CMA CGM freeze freight rates but meet frosty reception from shippers and forwarders

Mon 13 Sept 2021
Posted by: William Barns-Graham
Trade News

sea freight

The world’s third biggest shipping company has said that it is freezing its spot rates for six months as the cost of shipping goods continues to soar.

French shipping giant CMA CGM announced it was capping freight prices until February 2022, saying it is “prioritising its long-term relationship with customers”.

The FT reports that the move could force CMA CGM’s competitors to look at their own pricing policies.

Boom time for shipping

It comes at a time when it costs more than $20,000 to ship a standard 40-foot container from China to the east coast of the US, compared with less than $3,000 two years ago.

According to the Business Times, shipping companies are making more money than they have since 2008.

It says container shipping costs are up by 500% in a year, pushing up prices on everything from toys and bikes to coffee.

Flat-footed

Splash reports that other shipping companies have been caught flat-footed by CMA CGM’s move.

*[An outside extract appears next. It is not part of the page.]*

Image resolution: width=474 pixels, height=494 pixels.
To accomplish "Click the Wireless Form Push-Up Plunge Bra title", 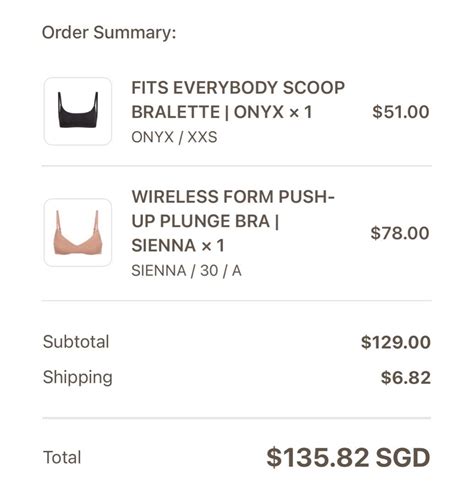I will coord(233,221).
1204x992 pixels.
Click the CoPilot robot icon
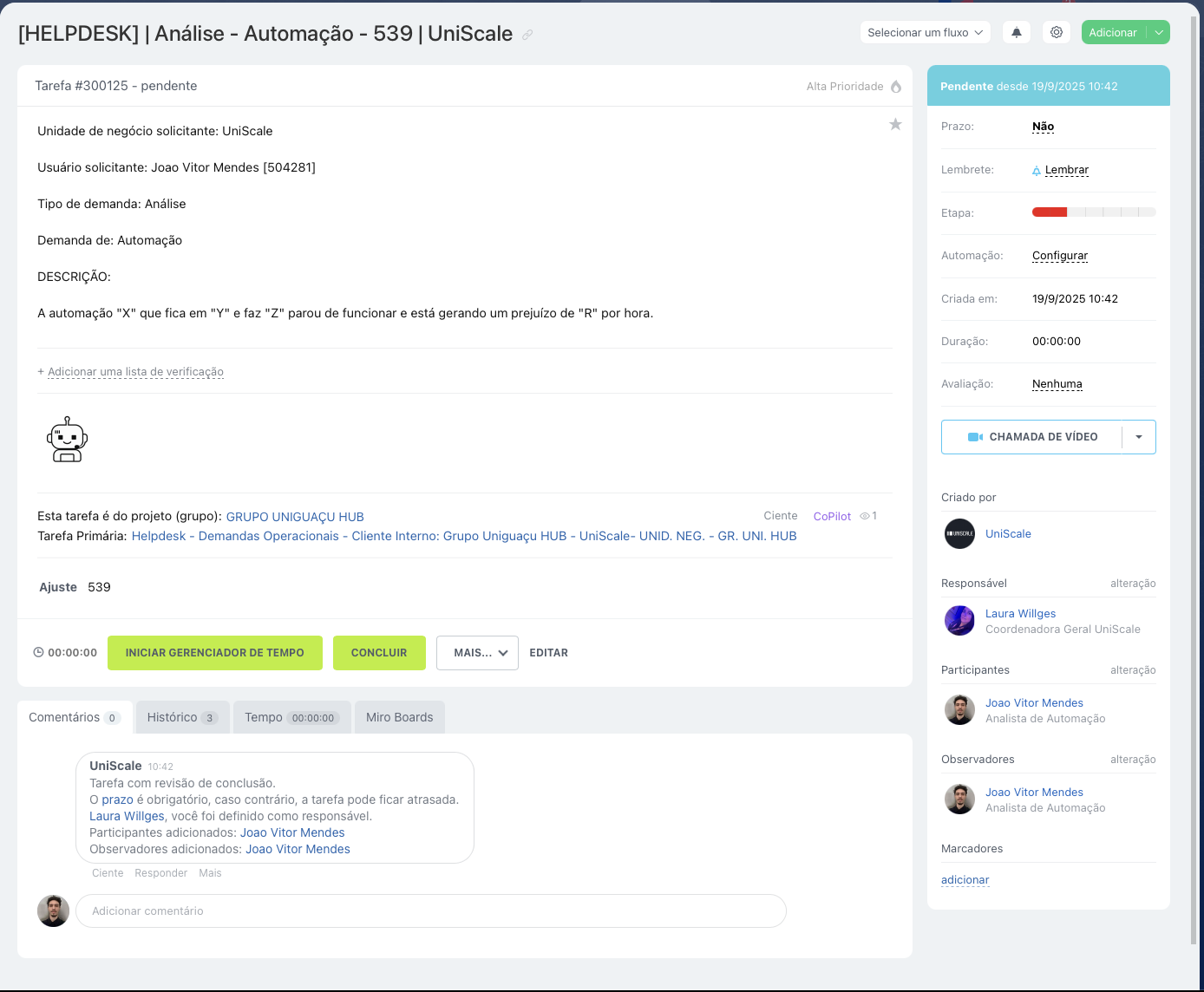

HMM, Mediterranean Shipping Co (MSC), and Ocean Network Express (ONE) all declined to comment on their own spot pricing arrangements.

A spokesperson for Maersk told Splash it was determined to move towards a larger share of longer term contracts, which has increased to around 60% of its total bookings.

Hapag-Lloyd has claimed that it has also frozen rates in recent weeks but had not announced this yet.

Governments acting

According to Lloyd’s Loading List, container lines have been under pressure from shipping industry representatives and government regulators to limit container shipping spot rate rises.

Regulators from the US and China have launched various attempts to pressure lines into capping prices and threatened to investigate any potential unfair practices that may be pushing up ocean freight rates.

Freight rate benchmarking platform Xeneta has reported that long-term contracted ocean freight rates are more than 85% higher than last year.

No relief

Xeneta said that August saw rates rise by 2.2% (compared to July’s 28.1%) and “there appears to be little sign of relief on the horizon, with increasing port congestion and relentless demand ahead of the all-important pre-Christmas period”.

“Container ship operators are reaping record-breaking financial rewards as a result,” it added.

Not enough?

Many in the industry believe shipping lines need to do much more to curb the exponential price rises and restore stability in the industry.

James Hookham, a director at the Global Shippers’ Forum, told the Loadstar: “It’s like the torturer asking the prisoner ‘aren’t you grateful I’m not turning the screw on the rack any further?’”

He also claimed many smaller shippers could become bankrupt before Christmas due to the crisis.

Ploy

Jordi Espin, policy manager for maritime transport at the European Shippers’ Council, said the move was a ploy to force shippers into lengthy contracts at high-rate levels.

“When we discuss contracts with the carriers, they want to talk about ammonia and higher costs,” he said. “Where are they when you want to discuss the impact on the market from the Suez blockage or the Covid outbreak at Ningbo? They hide behind their website.”